Cancer cells have mutations that alter when they will grow and die. The cells acquire these mutations through DNA damage. Normally, when a cell experiences DNA damage, DNA repair proteins are recruited to correct the damaged or mutated DNA. If the damage is not corrected, a cell death pathway is activated that kills the cell. However, mistakes in the DNA damage response can occur, resulting in the survival of cells with mutated DNA that can give rise to cancer. People who are born with mutations in genes involved in DNA repair are predisposed to developing cancer and many people not born with these mutations who develop cancer have been found to have acquired mutations in DNA repair genes in their tumors. To study how cells repair DNA damage, we use mouse B cells as a model system. To generate antibodies that recognize and eliminate pathogens, B cells are genetically programmed to mutate and delete antibody coding genes. The B cells carefully coordinate their DNA damage and DNA repair pathways to avoid triggering a cell death pathway. ATM (ataxia telangiectasia mutated) and MSH2 (MutS homologue 2) are proteins that are essential for two distinct DNA repair pathways. Mice engineered to lack either ATM or MSH2 display defects in antibody production and have a similar cancer predisposition as people born with mutations in these DNA repair genes. However, mice that lack both ATM and MSH2 are not viable (unpublished data). We hypothesize that the combined loss of ATM and MSH2 causes the accumulation of genomic DNA damage that prevents mouse development. We propose experiments to characterize the mechanism by which ATM and MSH2 cooperatively regulate genome stability and experiments to determine if these unique molecular pathways can be exploited therapeutically in cancer. The research will be led by Dr. Vuong and Dr. Chaudhuri at The City College of New York and Memorial Sloan-Kettering Cancer Center, respectively. Dr. Vuong, a former trainee of Dr. Chaudhuri, will supervise CCNY students in the proposed research, which will enhance the pipeline of underrepresented minorities trained in cancer research. The completion of the proposed research will improve the competitiveness of future grant applications from Dr. Vuong, who is a new investigator.
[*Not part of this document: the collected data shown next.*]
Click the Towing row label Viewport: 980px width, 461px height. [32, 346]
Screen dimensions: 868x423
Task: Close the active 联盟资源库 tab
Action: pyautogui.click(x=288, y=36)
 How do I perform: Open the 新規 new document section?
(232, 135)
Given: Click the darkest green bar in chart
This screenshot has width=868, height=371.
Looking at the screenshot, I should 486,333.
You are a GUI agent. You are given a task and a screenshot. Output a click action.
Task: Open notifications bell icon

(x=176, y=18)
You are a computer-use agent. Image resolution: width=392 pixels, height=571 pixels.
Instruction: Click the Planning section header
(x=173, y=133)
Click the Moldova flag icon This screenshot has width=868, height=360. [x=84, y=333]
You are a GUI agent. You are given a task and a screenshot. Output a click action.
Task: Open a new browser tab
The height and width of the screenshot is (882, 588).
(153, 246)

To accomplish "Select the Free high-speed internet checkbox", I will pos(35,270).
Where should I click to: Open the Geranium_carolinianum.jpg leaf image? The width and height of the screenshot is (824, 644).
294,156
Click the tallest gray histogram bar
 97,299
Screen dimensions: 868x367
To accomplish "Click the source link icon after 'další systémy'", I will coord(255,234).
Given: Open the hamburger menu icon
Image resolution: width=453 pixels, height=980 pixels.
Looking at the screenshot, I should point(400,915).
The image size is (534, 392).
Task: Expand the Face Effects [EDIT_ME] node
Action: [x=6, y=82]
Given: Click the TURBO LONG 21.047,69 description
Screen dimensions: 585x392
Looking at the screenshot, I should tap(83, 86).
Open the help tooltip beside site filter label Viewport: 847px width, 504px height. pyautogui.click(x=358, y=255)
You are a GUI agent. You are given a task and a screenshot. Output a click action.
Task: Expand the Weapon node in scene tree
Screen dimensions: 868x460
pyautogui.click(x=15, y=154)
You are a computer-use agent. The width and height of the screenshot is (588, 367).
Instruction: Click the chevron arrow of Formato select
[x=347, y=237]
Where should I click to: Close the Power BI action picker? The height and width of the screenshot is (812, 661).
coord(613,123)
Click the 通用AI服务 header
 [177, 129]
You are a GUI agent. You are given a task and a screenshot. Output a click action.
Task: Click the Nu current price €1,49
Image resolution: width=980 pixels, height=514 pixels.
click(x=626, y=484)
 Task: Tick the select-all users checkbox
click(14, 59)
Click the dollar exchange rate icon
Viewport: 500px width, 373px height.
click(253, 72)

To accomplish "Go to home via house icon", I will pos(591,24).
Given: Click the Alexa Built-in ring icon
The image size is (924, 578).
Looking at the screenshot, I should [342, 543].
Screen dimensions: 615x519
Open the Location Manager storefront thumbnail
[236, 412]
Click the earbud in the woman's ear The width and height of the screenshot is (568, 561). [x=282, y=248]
癌细胞有突变，改变他们何时生长和死亡。细胞通过以下途径获得这些突变： DNA损伤。通常，当细胞经历DNA损伤时，DNA修复蛋白被招募来纠正 受损或突变的DNA如果损伤得不到纠正，细胞死亡途径就会被激活， cell.然而，DNA损伤反应中的错误可能发生，导致突变的细胞存活。 可能导致癌症的DNA。与生俱来的DNA修复基因突变的人， 容易患上癌症，许多人出生时没有这些突变，但患上癌症， 在他们的肿瘤中发现了DNA修复基因的突变。研究细胞如何修复DNA 损伤，我们使用小鼠B细胞作为模型系统。产生抗体来识别并消除 在病原体中，B细胞被遗传编程以突变和删除抗体编码基因。B细胞 仔细协调它们的DNA损伤和DNA修复途径，以避免触发细胞死亡途径。 ATM（共济失调毛细血管扩张突变）和MSH 2（MutS同源物2）是两种必需的蛋白质， 不同的DNA修复途径缺乏ATM或MSH 2的小鼠在抗体中显示缺陷 这些DNA修复基因突变的人具有类似的癌症易感性。 然而，缺乏ATM和MSH 2的小鼠是不能存活的（未发表的数据）。我们假设 ATM和MSH 2的联合缺失导致基因组DNA损伤的积累， 发展我们提出了实验来表征ATM和MSH 2合作的机制， 调节基因组的稳定性和实验，以确定这些独特的分子途径是否可以利用 在癌症治疗上。这项研究将由纽约城市学院的Vuong博士和Chaudhuri博士领导。 约克和纪念斯隆-凯特琳癌症中心。Vuong博士曾是Chaudhuri博士的实习生， 将在拟议的研究中监督CCNY学生，这将增强代表性不足的人才管道 少数民族接受过癌症研究培训。拟议研究的完成将改善 Vuong博士是一名新的研究员，他的研究有助于提高未来赠款申请的竞争力。